Huawei has publicly identified the Kirin 9020 as the system-on-a-chip inside its new Pura 80 smartphones, ending years of silence about the silicon powering its flagship devices. The name surfaced in user screenshots after a system update, marking the first official confirmation of a high-end Kirin processor in roughly five years. Huawei declined to comment.
Until now, details on chips inside recent 5G models, such as the Mate 60 Pro and Mate 70, came largely from teardown work. TechInsights previously assessed that SMIC builds the Kirin 9020 on a 7-nanometer-class process and called it an incremental step over the Kirin 9010.
The disclosure underlines Huawei's broader recovery in mobile after U.S. sanctions derailed its supply chain. A 2023 teardown tied SMIC to the Kirin inside the Mate 60 Pro. Before that comeback, the Mate 40 series in October 2020 had been the company's last 5G line following its addition to the U.S. blacklist.
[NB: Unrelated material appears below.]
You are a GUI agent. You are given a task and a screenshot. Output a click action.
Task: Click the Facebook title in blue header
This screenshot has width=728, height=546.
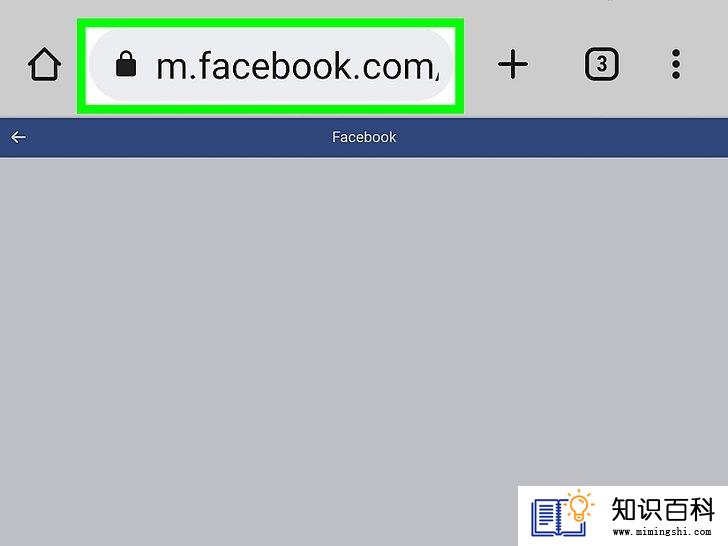364,137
Consumer chief Richard Yu has described the fallout as severe, saying global availability collapsed and shipments plunged. At the same time, the company pushed ahead with its in-house HarmonyOS to reduce reliance on foreign platforms. Huawei says more than ten million devices now run HarmonyOS 5 after heavy multi-year investment and thousands of engineers assigned annually.
That momentum has translated into market share: Huawei led China's smartphone market in the June quarter with an estimated 18.1 percent of shipments, its first time back on top in four years, according to IDC.